To contribute to the examination of the Flynn effects in fluid intelligence, we utilized the figural-reasoning subtest of a widely used Germanophone intelligence test battery (Berliner Test zur Erfassung fluider und kristalliner Intelligenz; BEFKI; Wilhelm et al. 2014). The data were collected in 2012, 2018, and 2022 as population-representative samples, totaling about 20,000 German secondary school students.

2. Materials and Methods

Before accessing any data, we preregistered the study design, the analysis plan, and the specific main study hypotheses on the Open Science Framework (OSF; https://osf.io/nd7qr, accessed on 27 December 2023). The analysis code is available at https://osf.io/f96mj/files/osfstorage, accessed on 27 December 2023.

In all, data from 19,474 secondary school students from Germany were available. Sociodemographic sample characteristics are provided in Table 1.

2.1. Berliner Test zur Erfassung Fluider und Kristalliner Intelligenz (BEFKI)

For this study, we examined data from the Berlin Test for the Assessment of Fluid and Crystallized Intelligence (BEFKI; Wilhelm et al. 2014), a theoretically grounded intelligence test for secondary school students. It allows for the examination of students in grades 8 through 10, irrespective of the school type they are enrolled in.

The BEFKI has been developed based on the CHC model and comprises two subscales to assess crystallized and fluid intelligence. The fluid intelligence scale consists of three subscales assessing verbal, numerical, and figural task performance. We used data from a parallel form of the figural reasoning subscale for the present study. The psychometric properties of this subscale have been shown to be satisfactory, yielding reliabilities of 0.87 (McDonald’s ω) and concurrent validities of >0.90 with fluid intelligence estimates from the cognitive ability test, a well-established German intelligence test (Heller and Perleth 2000), and associations with listening, orthography, reading, and writing test scores ranging from r = 0.65 to 0.69 (Wilhelm et al. 2014).

2.2. Procedure

Within the formal assessments of the Programme for International Student Assessment (PISA), data from three population-representative cohorts of 15-year-olds were collected in Germany in 2012 (in paper–pencil format), 2018, and 2022 (computer-based administration in these subsequent cohorts).

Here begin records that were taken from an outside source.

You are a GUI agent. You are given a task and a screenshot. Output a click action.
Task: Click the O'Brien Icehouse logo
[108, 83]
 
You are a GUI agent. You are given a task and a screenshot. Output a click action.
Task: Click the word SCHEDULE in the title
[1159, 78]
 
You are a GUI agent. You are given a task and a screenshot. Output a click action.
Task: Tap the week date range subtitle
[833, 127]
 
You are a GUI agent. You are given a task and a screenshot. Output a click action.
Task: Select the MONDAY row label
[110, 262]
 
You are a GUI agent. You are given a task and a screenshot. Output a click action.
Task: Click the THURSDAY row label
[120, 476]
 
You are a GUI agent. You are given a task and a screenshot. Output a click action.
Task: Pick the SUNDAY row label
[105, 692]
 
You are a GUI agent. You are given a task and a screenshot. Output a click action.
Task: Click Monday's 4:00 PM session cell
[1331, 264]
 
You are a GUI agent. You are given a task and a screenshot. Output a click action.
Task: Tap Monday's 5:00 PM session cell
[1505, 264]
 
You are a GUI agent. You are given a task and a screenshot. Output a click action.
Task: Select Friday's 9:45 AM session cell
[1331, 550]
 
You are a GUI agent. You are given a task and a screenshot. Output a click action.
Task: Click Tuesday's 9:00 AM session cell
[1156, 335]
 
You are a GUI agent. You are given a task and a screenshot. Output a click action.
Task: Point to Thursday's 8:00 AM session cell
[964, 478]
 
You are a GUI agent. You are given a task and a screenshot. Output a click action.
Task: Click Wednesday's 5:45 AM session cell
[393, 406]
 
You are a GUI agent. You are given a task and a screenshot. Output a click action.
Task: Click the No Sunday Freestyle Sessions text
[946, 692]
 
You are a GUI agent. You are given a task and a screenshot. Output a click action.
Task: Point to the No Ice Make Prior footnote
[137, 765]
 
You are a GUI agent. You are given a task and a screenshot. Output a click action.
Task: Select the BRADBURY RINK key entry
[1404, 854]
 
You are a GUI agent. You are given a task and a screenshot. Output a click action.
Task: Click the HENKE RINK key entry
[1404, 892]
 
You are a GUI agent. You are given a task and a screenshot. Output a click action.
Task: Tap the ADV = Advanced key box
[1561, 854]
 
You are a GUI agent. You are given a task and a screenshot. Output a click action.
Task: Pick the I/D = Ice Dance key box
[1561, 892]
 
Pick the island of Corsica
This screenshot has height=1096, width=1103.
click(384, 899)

The 16-item figural reasoning subtest had to be completed in 14 min. Across this item set, respondents were required to recognize and apply the logical rules necessary to identify two missing geometric elements required to complete a sequence of three given geometric figures. Respondents had to select the correct elements out of three potential response alternatives for the respective missing elements. Items were scored as correct when both elements were identified correctly.

2.3. Statistical Analysis

Two approaches were pursued to investigate (measurement-invariant) changes in figural reasoning performance. First, we calculated all pairwise standardized mean differences (Cohen d) between the raw scores of the 2012, 2018, and 2022 cohorts. Second, we utilized measurement invariance analyses and latent means-based calculations derived from these to quantify IQ test score changes. This latter approach allowed us to disentangle genuine cognitive ability changes from those merely caused by item drift (e.g., due to changes in item difficulty or test administration format; see (Lazaridis et al. 2022)). Consequently, we conducted multi-group confirmatory factor analysis (MGCFA) to gradually establish measurement invariance levels from configural to strict invariance across all three cohorts.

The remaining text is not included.